DOCUMENT SECTION:
===============

Fortunately, I really don't think he lives there, but, instead, comes loudly clomping up the stairs (also disturbing to me) and slammingly enters the door and the shouting begins until he slams the door on his way out and his hobnail boots go stamping on down the stairs and his car-sorely-in-need-of-a-muffler-repair goes booming out of the parking lot. I hate him and want him totally gone. Even if everything I have imagined is 180 degrees away from factual, the hideous sound of his voice, alone, is enough for me to want him removed to a different dimension.

I am sure that all this makes it seem that I live in a truly awful place and, of course, must want to move, myself. Well, I do want to live in a house (living here has made it very clear that I would never buy a unit in a condomium) and have no idea what my future holds, but I actually really love the apartment, itself. And unless I were a millionaire (or maybe even billionaire), I have no idea where I could go where the entire culture, itself, isn't falling apart. Fortunately, except for some noise and a certain feeling of "aloneness" (the negative aspect of "solitude"), my life here is good. There are so many neighborhoods that are much, much worse. From a middle-class point of view, this one is still pretty good. Although I will admit to being disturbed by having discovered just last week that the Spanish-language billboards are now only one major street to the north away (as you travel south from here, the neighborhood goes from middle class to some of the more upper class in the entire San Fernando Valley, but as you travel north from here, well, the billboards being in Spanish tell you what that means).

With the United States being economically more polarized than ever before in its history, and it is predicted to get only worse, the ones who are being hurt are the middle class. The rich class seems to still be untouchable, and the lower class is now the ever-increasing majority. When one reads of people moving out of Los Angeles specifically, and out of California generally, I think the ones doing that moving are the middle class. Again, the rich are still benefitting from the assets that California has to offer, and the poor somehow just keep on piling in, across the border if from no place else.

Strangely enough, I am actually liking Los Angeles more than I ever have before, but still, if I ever manage to hear of (and be convinced of) any place in the world where things are actually getting better (and by that I don't mean China, which most westerners think is the economically booming place, but I think that it is heading for a serious correction, or Africa, some countries of which actually have logged in some of the highest economic growth on the planet, meaning "up from nowhere",, I would visit there to see what it was really like, and maybe even make plans to move there. However, so far, I have not heard of one hint toward anything in that regard. Instead, what I have heard of strikes me as ridiculous; mostly extremely rich Americans moving to what they believe is the real-life version of Atlas Shrugged's "Galt's Gulch", but which is located, not hidden away in the mountains of Colorado, but in southern Argentina. I say, "Argentina, you've got to be kidding me;" that's a country that seems to alternate among dictatorships, socialism, and economic collapse, which one of those cycles is the one that is supposed to be appealing? Of course, I'm not rich enough, or "mover and shaker" enough to be welcome even if it really were a genuine "Galt's Gulch" but as it is, it is a commercial real estate venture that heavily advertises its golf courses and the like and is being sold more like a billionaire's resort except not in a Caribbean paradise. So that one is a "no".

So, for now, like most everyone else, I am stuck with what we've got and attempting to make the best of it. So for me, to quote Nick Vujicic, "Attitude is Altitude".

===============

ACTIVITY LIST:
• 1. Summarize the passage about living in Los Angeles in two sentences.
• 2. In the passage about living in Los Angeles, where is the real estate venture that some extremely rich Americans are moving to located?
• 3. Translate this sentence from the passage about living in Los Angeles into Spanish: "There are so many neighborhoods that are much, much worse."
The listing that follows the passage is not needed for any of this work.

===============

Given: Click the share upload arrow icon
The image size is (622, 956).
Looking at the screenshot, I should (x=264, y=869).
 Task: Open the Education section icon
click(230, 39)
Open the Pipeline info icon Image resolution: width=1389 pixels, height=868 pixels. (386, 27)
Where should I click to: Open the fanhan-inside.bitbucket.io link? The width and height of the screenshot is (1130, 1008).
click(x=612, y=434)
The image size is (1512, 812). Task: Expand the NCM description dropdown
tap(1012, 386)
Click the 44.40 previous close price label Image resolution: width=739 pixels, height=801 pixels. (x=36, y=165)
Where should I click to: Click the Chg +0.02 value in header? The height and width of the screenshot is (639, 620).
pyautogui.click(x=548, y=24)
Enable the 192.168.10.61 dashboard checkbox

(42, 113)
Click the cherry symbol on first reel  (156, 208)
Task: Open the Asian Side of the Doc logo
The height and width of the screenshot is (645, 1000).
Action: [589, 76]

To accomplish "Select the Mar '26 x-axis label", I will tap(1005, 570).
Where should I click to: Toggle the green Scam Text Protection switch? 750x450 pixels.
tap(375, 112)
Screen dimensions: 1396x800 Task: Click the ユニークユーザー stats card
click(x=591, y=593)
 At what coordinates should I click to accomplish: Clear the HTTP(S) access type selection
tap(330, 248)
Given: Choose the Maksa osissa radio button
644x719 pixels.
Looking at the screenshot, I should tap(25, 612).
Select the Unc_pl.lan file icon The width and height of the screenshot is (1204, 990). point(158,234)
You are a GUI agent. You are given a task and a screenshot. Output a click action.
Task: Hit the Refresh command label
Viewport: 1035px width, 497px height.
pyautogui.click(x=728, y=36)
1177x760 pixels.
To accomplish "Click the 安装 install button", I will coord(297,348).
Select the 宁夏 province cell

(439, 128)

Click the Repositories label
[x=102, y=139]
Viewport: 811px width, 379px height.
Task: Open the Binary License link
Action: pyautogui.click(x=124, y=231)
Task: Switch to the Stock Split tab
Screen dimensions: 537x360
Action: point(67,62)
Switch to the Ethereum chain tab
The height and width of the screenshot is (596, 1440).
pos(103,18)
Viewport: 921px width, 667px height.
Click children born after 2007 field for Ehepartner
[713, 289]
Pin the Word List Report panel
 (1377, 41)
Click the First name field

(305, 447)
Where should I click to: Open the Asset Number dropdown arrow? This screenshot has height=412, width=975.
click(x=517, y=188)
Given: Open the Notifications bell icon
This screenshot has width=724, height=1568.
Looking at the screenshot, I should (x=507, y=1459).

===============

EXPECTED RESULTS:
• 1. The writer is bothered by a loud man who visits a neighboring unit and by some loneliness, but loves the apartment and finds life in the middle-class neighborhood mostly good. Seeing the middle class as the ones hurt by growing economic polarization and having heard of no place where things are getting better, the writer is making the best of the present situation.

• 2. It is located in southern Argentina.

• 3. Hay muchísimos barrios que son mucho, mucho peores.